## AIM OF THE TASK
Each entry below should be returned exactly as is, with the pictures removed.

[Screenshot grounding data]
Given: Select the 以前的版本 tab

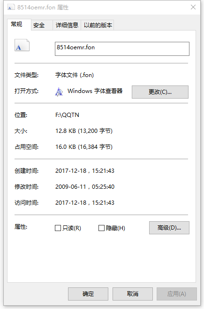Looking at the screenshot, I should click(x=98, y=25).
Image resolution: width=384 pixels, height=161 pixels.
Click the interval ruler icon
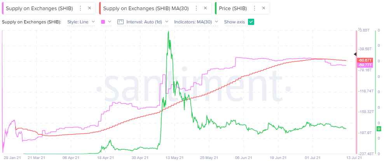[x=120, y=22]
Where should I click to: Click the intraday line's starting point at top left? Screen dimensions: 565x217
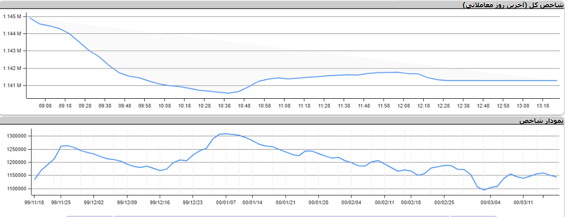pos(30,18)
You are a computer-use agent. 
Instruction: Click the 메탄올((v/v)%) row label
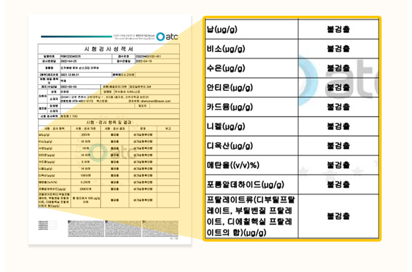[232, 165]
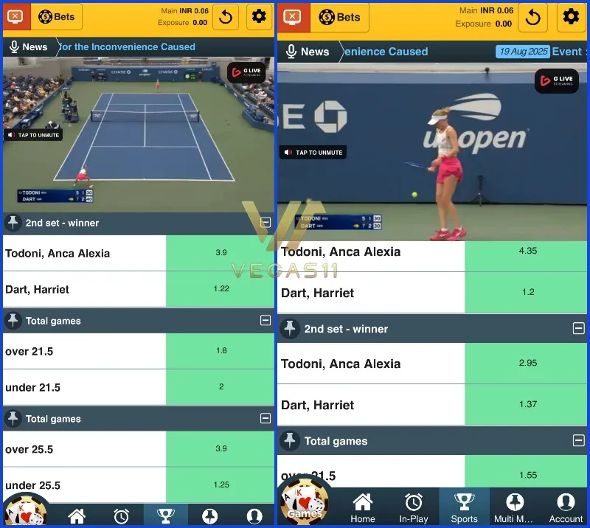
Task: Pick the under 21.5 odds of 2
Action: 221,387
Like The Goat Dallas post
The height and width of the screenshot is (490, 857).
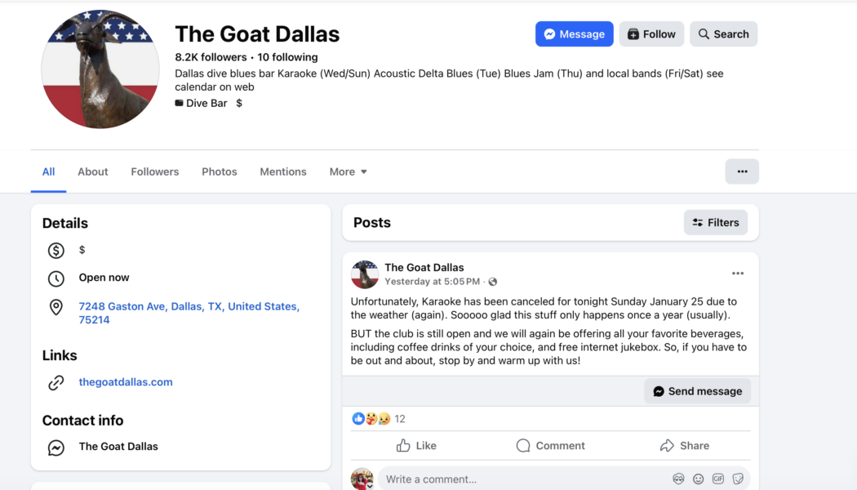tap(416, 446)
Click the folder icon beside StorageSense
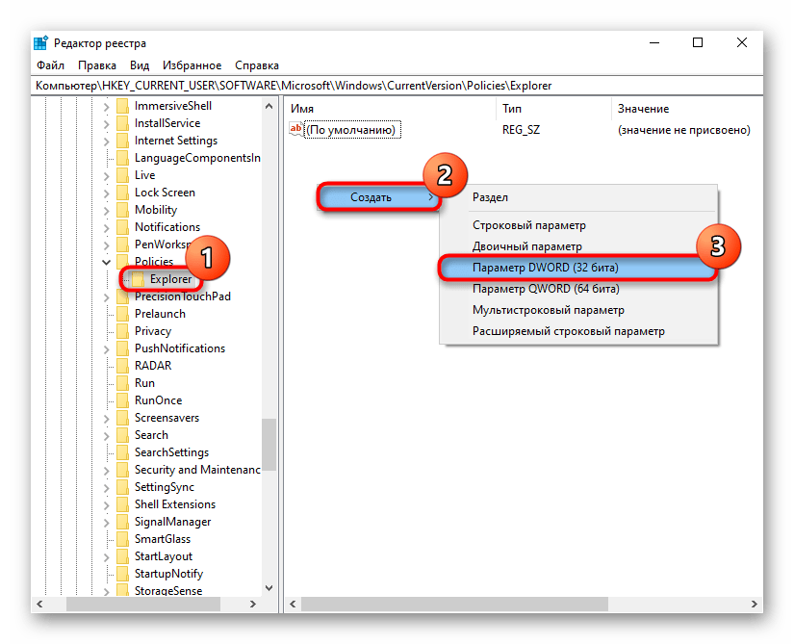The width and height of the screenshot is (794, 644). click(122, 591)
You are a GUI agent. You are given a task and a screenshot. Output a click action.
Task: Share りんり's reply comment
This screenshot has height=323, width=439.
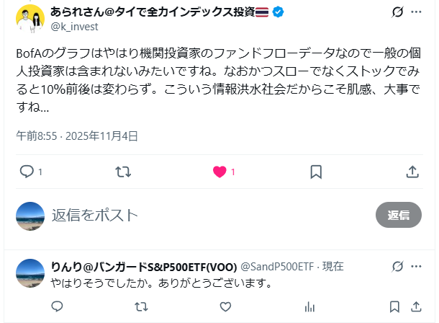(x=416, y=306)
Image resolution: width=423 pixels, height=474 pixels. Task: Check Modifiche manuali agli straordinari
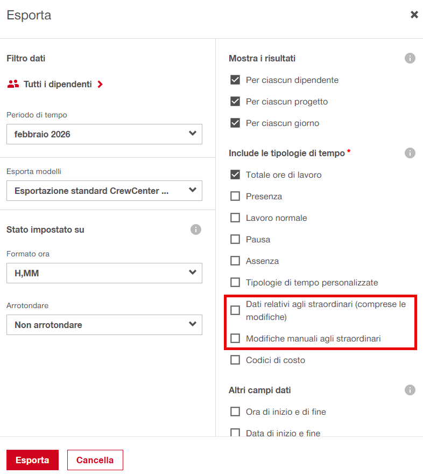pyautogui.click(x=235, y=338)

## RESPONSE TO THE TASK
Given: Select the 以前的版本 tab

Looking at the screenshot, I should click(x=98, y=25).
Image resolution: width=384 pixels, height=161 pixels.
Click the interval ruler icon
[x=120, y=22]
Where should I click to: Click the intraday line's starting point at top left? Screen dimensions: 565x217
pos(30,18)
You are a computer-use agent. 
Instruction: Click the 메탄올((v/v)%) row label
[232, 165]
Task: Pick the under 21.5 odds of 2
Action: 221,387
Like The Goat Dallas post
The height and width of the screenshot is (490, 857).
tap(416, 446)
Click the folder icon beside StorageSense
The width and height of the screenshot is (794, 644). click(122, 591)
You are a GUI agent. You are given a task and a screenshot. Output a click action.
Task: Share りんり's reply comment
This screenshot has height=323, width=439.
(x=416, y=306)
Image resolution: width=423 pixels, height=474 pixels. Task: Check Modifiche manuali agli straordinari
pyautogui.click(x=235, y=338)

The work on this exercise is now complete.